(Collected data)
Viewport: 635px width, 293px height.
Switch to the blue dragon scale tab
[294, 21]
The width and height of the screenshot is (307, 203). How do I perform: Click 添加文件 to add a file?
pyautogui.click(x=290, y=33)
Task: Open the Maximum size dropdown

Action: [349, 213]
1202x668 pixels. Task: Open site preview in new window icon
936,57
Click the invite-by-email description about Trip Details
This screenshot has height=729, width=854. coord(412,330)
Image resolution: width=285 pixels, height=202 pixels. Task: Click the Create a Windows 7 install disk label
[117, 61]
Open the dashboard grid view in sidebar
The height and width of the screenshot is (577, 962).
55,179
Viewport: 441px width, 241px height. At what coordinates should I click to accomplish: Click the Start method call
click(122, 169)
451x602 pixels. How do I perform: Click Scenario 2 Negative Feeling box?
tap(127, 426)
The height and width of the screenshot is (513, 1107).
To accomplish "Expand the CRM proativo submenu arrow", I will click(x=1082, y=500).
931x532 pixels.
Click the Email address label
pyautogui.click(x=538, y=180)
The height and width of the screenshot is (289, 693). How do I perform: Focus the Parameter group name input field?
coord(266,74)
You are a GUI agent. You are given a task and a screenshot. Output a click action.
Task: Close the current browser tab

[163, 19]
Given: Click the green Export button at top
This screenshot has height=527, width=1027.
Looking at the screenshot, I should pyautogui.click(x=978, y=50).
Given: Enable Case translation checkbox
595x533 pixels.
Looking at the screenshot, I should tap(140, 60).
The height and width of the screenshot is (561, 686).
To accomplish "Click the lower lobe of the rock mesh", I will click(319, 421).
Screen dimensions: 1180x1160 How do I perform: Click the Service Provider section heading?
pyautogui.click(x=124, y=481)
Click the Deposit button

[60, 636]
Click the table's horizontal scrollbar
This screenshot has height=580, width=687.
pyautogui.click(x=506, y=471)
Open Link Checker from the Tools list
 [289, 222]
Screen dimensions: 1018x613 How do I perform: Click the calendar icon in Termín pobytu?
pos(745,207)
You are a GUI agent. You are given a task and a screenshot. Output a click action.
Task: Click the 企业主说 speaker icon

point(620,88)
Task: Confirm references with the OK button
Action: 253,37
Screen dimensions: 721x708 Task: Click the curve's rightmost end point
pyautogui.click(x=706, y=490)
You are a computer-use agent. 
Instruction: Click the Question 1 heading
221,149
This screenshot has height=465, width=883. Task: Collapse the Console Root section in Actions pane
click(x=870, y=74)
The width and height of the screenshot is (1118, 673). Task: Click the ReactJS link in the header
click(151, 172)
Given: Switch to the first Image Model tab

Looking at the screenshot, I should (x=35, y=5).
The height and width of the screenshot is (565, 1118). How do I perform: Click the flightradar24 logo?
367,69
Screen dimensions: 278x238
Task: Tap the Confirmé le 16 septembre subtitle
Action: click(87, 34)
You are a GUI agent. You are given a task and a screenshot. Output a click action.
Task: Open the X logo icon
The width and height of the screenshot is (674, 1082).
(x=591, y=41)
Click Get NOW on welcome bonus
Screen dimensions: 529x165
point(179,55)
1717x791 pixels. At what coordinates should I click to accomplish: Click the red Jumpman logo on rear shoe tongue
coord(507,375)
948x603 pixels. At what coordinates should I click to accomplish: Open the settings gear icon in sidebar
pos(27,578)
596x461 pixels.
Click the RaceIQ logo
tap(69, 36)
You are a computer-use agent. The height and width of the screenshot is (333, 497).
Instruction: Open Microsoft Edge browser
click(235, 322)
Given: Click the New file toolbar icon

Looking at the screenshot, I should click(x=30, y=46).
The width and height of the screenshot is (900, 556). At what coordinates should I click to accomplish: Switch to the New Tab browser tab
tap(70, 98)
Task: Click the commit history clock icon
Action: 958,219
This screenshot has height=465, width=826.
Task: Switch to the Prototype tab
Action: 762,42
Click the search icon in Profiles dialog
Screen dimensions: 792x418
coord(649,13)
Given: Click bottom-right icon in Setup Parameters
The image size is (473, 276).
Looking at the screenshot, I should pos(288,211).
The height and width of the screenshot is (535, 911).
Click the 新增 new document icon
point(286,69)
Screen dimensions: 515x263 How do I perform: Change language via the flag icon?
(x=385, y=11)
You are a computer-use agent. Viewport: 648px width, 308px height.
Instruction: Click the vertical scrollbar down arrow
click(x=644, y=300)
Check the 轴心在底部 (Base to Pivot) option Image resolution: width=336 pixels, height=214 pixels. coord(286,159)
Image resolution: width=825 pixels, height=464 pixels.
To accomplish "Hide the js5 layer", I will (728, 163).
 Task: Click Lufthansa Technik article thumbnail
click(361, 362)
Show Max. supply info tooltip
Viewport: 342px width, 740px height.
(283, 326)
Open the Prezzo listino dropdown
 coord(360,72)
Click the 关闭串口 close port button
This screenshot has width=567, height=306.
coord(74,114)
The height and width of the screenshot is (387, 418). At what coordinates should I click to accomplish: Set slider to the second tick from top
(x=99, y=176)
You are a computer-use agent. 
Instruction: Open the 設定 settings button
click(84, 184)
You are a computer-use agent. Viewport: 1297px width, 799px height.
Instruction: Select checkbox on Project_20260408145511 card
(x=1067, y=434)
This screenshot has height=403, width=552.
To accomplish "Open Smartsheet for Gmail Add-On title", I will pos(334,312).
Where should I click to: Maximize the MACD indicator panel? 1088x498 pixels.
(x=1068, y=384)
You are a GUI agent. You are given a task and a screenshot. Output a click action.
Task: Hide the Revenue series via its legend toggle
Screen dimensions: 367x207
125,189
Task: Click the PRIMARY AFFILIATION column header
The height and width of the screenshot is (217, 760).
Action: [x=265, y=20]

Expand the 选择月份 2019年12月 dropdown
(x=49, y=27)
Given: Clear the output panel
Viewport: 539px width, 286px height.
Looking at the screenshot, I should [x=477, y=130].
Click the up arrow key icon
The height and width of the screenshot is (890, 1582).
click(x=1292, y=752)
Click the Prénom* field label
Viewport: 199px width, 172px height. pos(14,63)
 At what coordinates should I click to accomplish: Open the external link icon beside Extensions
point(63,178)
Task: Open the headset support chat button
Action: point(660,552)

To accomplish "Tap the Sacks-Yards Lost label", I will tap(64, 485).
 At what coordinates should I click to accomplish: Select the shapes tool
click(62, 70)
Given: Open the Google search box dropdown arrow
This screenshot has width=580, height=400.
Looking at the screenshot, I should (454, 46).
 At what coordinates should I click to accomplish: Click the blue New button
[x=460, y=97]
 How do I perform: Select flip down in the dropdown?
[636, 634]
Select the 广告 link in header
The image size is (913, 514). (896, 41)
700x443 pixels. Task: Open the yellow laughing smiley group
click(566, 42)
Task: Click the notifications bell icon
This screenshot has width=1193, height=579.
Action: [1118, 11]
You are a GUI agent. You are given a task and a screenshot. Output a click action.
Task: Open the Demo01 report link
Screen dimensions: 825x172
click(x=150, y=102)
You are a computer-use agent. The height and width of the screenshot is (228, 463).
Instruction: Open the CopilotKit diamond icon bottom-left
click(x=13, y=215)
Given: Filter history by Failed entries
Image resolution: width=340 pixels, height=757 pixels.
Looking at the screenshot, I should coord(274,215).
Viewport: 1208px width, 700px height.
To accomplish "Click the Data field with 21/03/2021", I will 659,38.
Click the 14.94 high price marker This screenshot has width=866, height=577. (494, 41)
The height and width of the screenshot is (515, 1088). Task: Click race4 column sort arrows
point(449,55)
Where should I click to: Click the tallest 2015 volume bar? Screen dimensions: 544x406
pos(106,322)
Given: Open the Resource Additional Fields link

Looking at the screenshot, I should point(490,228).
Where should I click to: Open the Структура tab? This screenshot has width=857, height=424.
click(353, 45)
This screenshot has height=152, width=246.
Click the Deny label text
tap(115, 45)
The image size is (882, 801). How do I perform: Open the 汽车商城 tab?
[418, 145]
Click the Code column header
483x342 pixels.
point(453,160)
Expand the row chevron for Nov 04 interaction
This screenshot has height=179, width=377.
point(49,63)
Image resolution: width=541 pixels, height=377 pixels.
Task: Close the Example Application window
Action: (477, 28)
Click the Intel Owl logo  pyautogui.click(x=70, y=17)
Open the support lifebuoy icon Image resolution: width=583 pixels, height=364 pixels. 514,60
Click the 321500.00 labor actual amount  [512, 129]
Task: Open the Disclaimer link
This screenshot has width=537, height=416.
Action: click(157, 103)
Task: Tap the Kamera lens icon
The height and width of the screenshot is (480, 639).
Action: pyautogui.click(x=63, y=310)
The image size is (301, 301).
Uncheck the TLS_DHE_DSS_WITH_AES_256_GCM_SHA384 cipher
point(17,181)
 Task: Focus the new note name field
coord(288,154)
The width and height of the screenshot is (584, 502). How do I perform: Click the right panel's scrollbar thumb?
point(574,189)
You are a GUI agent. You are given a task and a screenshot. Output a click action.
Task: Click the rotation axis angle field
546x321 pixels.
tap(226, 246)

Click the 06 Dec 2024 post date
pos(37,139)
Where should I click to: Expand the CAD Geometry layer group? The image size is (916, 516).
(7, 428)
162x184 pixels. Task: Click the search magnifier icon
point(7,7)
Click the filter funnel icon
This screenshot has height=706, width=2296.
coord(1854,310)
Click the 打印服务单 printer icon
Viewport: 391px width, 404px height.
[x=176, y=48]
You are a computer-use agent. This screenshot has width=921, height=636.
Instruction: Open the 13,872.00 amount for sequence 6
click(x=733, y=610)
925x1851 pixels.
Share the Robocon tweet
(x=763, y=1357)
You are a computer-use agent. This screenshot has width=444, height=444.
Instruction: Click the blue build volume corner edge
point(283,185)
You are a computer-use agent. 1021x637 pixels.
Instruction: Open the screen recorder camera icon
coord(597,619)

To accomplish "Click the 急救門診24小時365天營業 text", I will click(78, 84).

## DIRECTIONS FOR THIS TASK
Among the lines above, repeat exactly those from the line with "Task: Open the Disclaimer link" to the line with "has width=444, height=444.", counting both ends.

## SOLUTION
Task: Open the Disclaimer link
This screenshot has width=537, height=416.
Action: click(157, 103)
Task: Tap the Kamera lens icon
The height and width of the screenshot is (480, 639).
Action: pyautogui.click(x=63, y=310)
The image size is (301, 301).
Uncheck the TLS_DHE_DSS_WITH_AES_256_GCM_SHA384 cipher
point(17,181)
 Task: Focus the new note name field
coord(288,154)
The width and height of the screenshot is (584, 502). How do I perform: Click the right panel's scrollbar thumb?
point(574,189)
You are a GUI agent. You are given a task and a screenshot. Output a click action.
Task: Click the rotation axis angle field
546x321 pixels.
tap(226, 246)

Click the 06 Dec 2024 post date
pos(37,139)
Where should I click to: Expand the CAD Geometry layer group? The image size is (916, 516).
(7, 428)
162x184 pixels. Task: Click the search magnifier icon
point(7,7)
Click the filter funnel icon
This screenshot has height=706, width=2296.
coord(1854,310)
Click the 打印服务单 printer icon
Viewport: 391px width, 404px height.
[x=176, y=48]
You are a computer-use agent. This screenshot has width=921, height=636.
Instruction: Open the 13,872.00 amount for sequence 6
click(x=733, y=610)
925x1851 pixels.
Share the Robocon tweet
(x=763, y=1357)
You are a computer-use agent. This screenshot has width=444, height=444.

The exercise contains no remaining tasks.